Document –

────────

Bailey Williams Photo

Gary Bailey: Why don’t we start by you telling me what you do at Brown?

Cynthia Williams: I am the Assistant Dean of Field Education and Community Partnerships. I see this role in two parts:  I provide administrative oversight and management of all aspects of the school’s Office of Field Education for both the MSW and MPH degree programs.

Gary Bailey:  That sounds like a lot just in of itself, so the part two must be daunting.

Cynthia Williams:  Additionally, I work directly with our community partners, fostering sustainable educational partnerships that are designed to meet the needs of students.  I also work with Brown School faculty and staff to ensure that our mission aligns with the identified needs of our community partners.

Gary Bailey:  I would imagine that there are times when those pieces collide, when they are not in alignment?

Cynthia Williams:  Yes, we observed gaps when events in Ferguson emerged. That is, when the issues related to Ferguson came to the forefront, we sought to increase the capacity and infrastructure of our community partnerships.  Our view and sensitivity to our partnerships has heightened.  The importance of having strategically placed partnerships is crucial and vital to addressing the immediate needs of community and organizations.

Gary Bailey:  As we begin, let me just tell you a little bit about myself. I’m a Professor of Practice at Simmons. I’m the coordinator for our racism and oppression sequence, with a secondary appointment at our school of Nursing and Health Sciences.

From my point of view, as a person of color, what’s been going on with Ferguson is an unavoidable reality. I live this reality. So it’s personal as well as professional. That’s the piece that makes it less abstract or academic, if you will, with what’s going on in our major cities, be it Ferguson, Staten Island, Cleveland, and now Madison, Wisconsin. Also, the Department of Justice report clearly identifies that this has been going on for a lot longer in Ferguson and other nearby communities.

One hears about those communities and says, “There but for the grace of God, go I or someone I love or care about.” The personal is the political and the political is the personal.

To get started, what was the faculty’s reaction as you all came back to school starting the new semester?

Cynthia Williams:  Frankly, I think it is accurate to say that most, if not all were stunned and felt compelled to provide assistance in some capacity.  At first we weren’t sure exactly what was happening or the implications. The pain and anguish and an outcry from the community were apparent.  But, there was also a need to address the underlying issues and contributing factors that lead to the tragic event and aftermath.  “What is really happening?” and “What is the school’s role in the healing of our community?” were the questions that were most often asked.

────────

Provided data –
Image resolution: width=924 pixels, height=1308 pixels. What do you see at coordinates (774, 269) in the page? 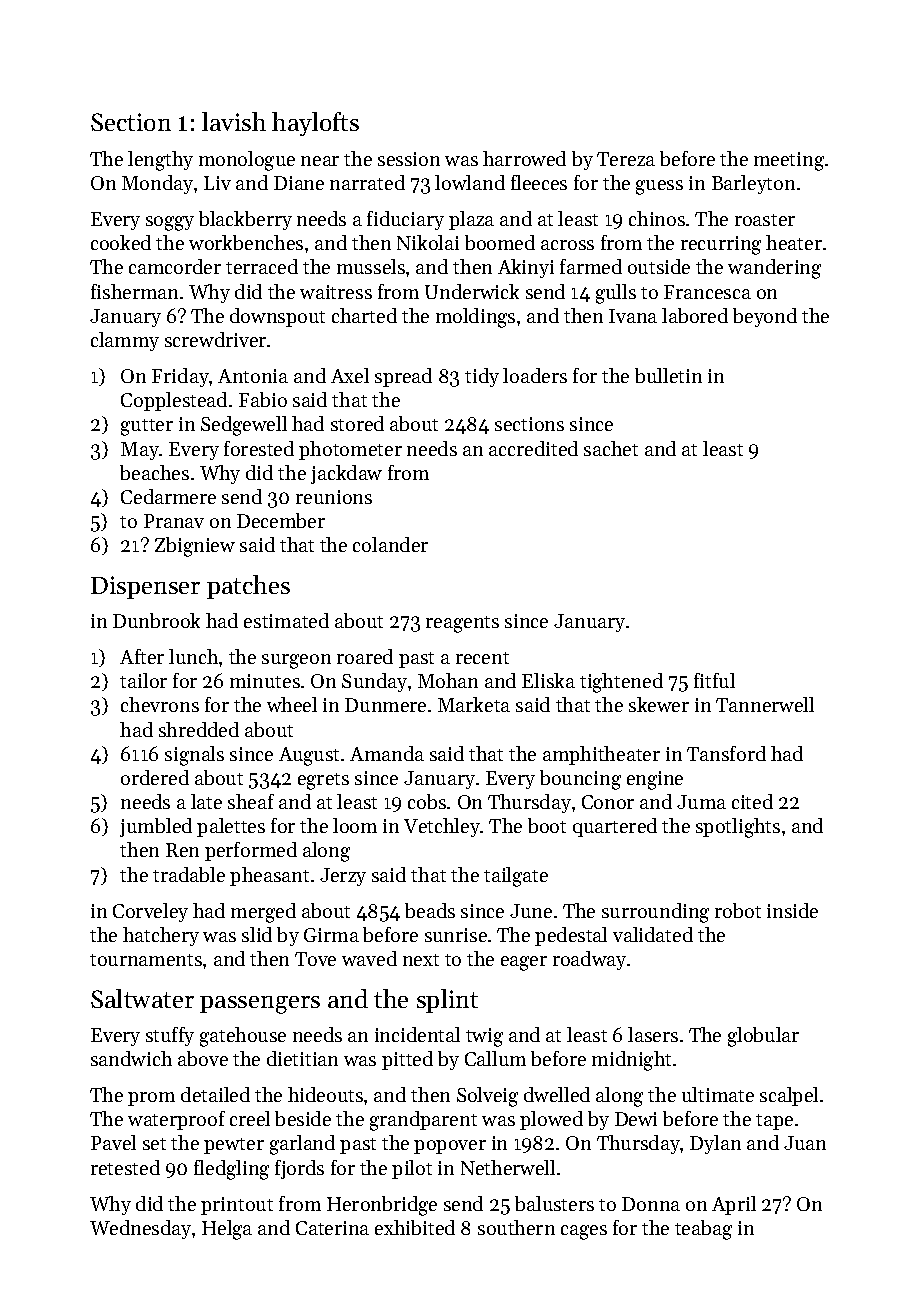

────────

Given task 1 – Please copy the part of the interview about Ferguson word for word, everything from "Cynthia Williams:  Frankly, I" down to "most often asked.".
Given task 2 – In one to three sentences, explain why Gary Bailey says in the interview about Ferguson that the situation there is personal as well as professional for him.
Given task 3 – Resume the interview about Ferguson from where it stops.

Exercise output 1 –
Cynthia Williams:  Frankly, I think it is accurate to say that most, if not all were stunned and felt compelled to provide assistance in some capacity.  At first we weren’t sure exactly what was happening or the implications. The pain and anguish and an outcry from the community were apparent.  But, there was also a need to address the underlying issues and contributing factors that lead to the tragic event and aftermath.  “What is really happening?” and “What is the school’s role in the healing of our community?” were the questions that were most often asked.

Exercise output 2 – As a person of color, he sees what has been happening in Ferguson as an unavoidable reality that he lives himself. That makes it less abstract or academic for him.

Exercise output 3 –
As a school and as residents of this community, I think it was fair to say that we were all in awe of the emerging community responses to Mike Brown’s death.  It was also amazing to see the response of our community organizations.  All of the events have been transformative.

In reflection, the events in Ferguson evoked deep-rooted emotions about very sensitive topics, such as racism and police brutality. This challenged our preconceived notions about the “post racial America.”  Political, social and cultural ideologues collided and led to some initial polarization. Before long you felt as though you had to pick a side, professionally and personally.  That was not an easy space to be in, but through these challenges emerged opportunities to engage in dialogues about our differences.

Gary Bailey:  How did you all move through that process? The reason I’m asking that question is: as the leaders to whom students are turning and to whom the community is looking, how did you begin to move through that pain space into a space of taking action?

Cynthia Williams:  Gary, this is an emotional space for me. Our Dean convened leadership meetings.  In those meetings we looked to our leadership for a response and direction and looked for leadership among ourselves in this space.  As best I could, I tried to keep it a solely academic response… I didn’t always do a great job.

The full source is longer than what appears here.